**Provided data**
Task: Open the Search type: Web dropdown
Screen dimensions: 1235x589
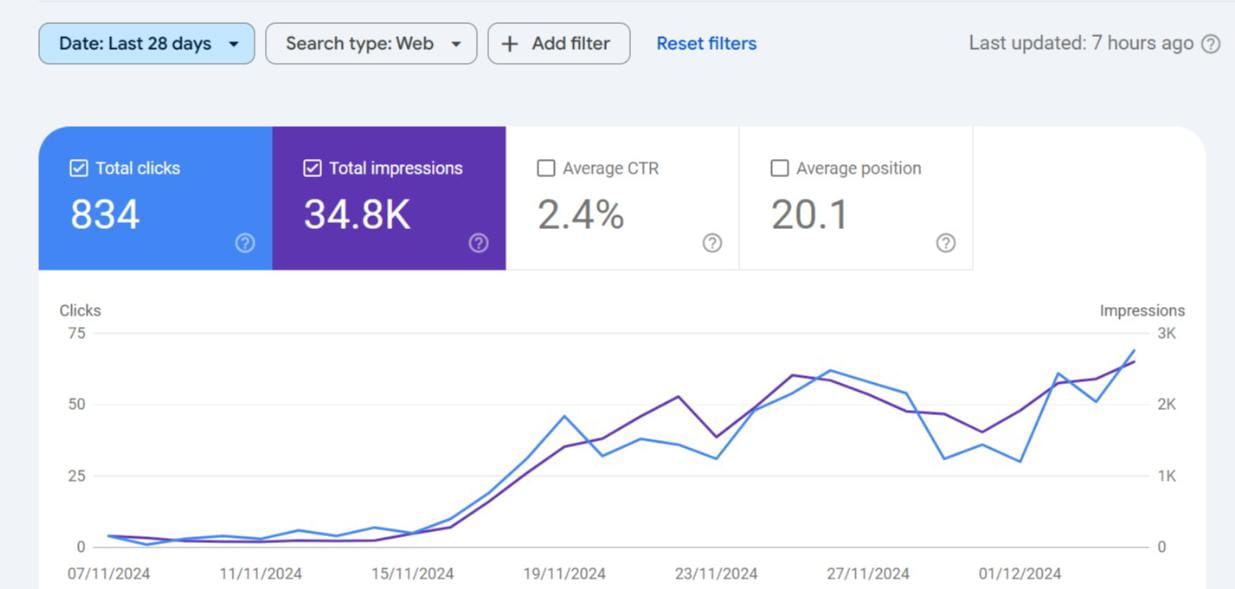Action: coord(371,43)
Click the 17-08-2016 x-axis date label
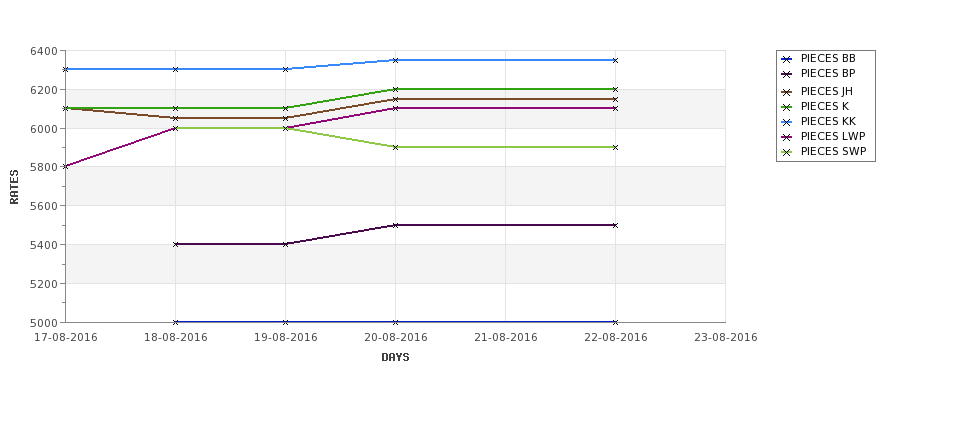 click(66, 338)
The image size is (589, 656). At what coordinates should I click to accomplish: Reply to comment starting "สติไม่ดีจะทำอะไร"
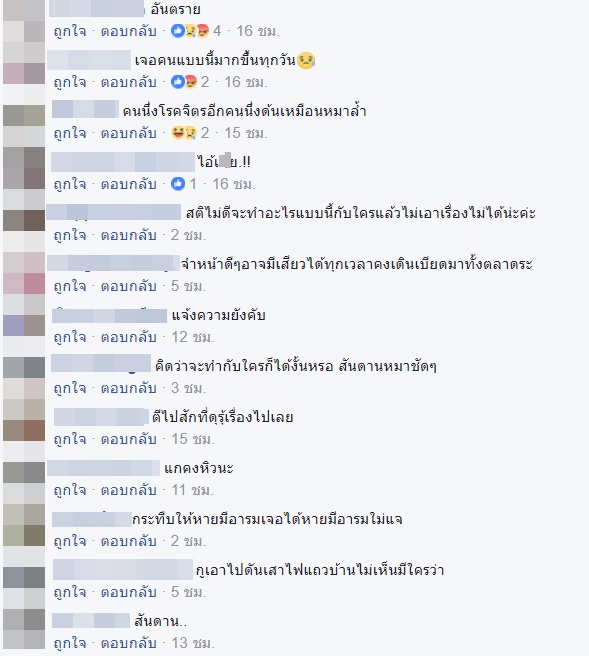click(129, 235)
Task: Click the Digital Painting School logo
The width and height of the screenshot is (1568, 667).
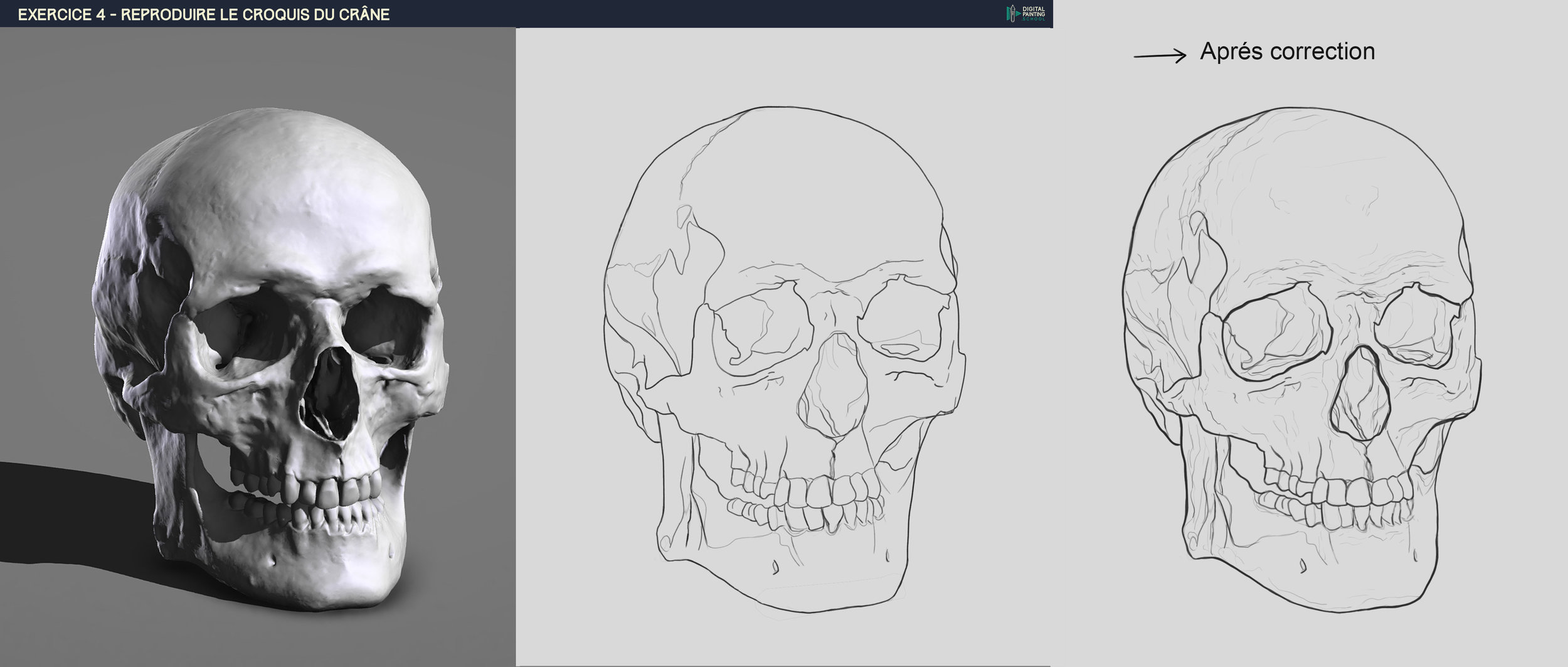Action: (x=1025, y=13)
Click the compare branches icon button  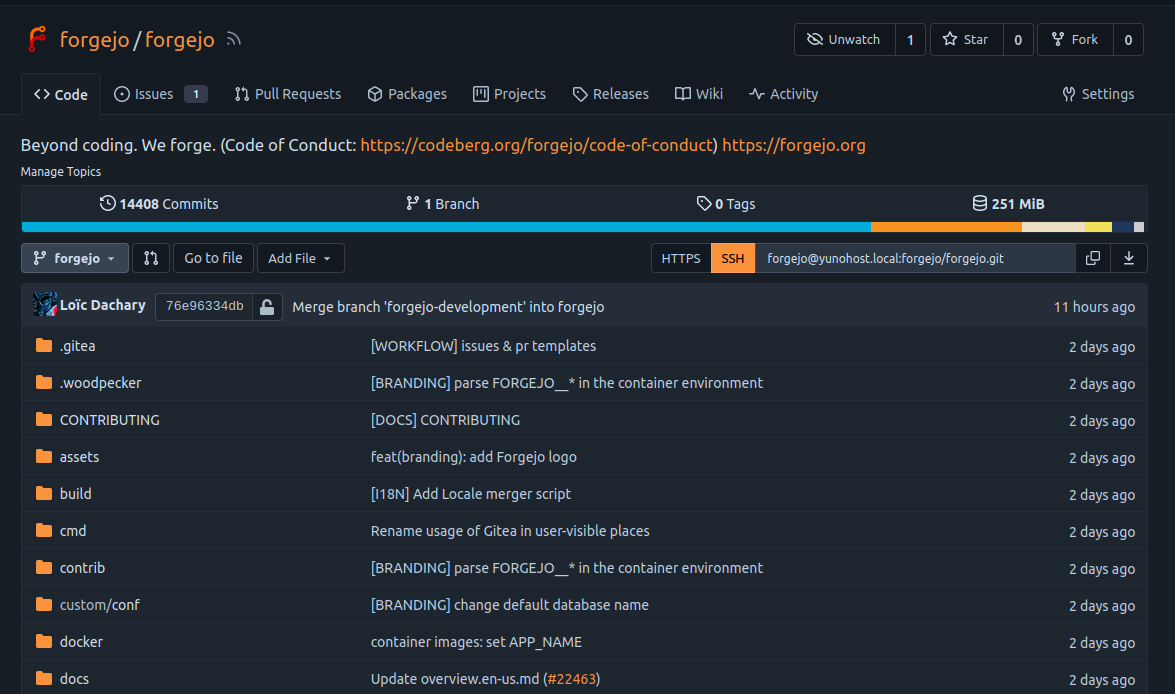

**Work to be completed**
In the listing above, count the lines that contain "Task". Give the number and nothing else.

**Written answer**
2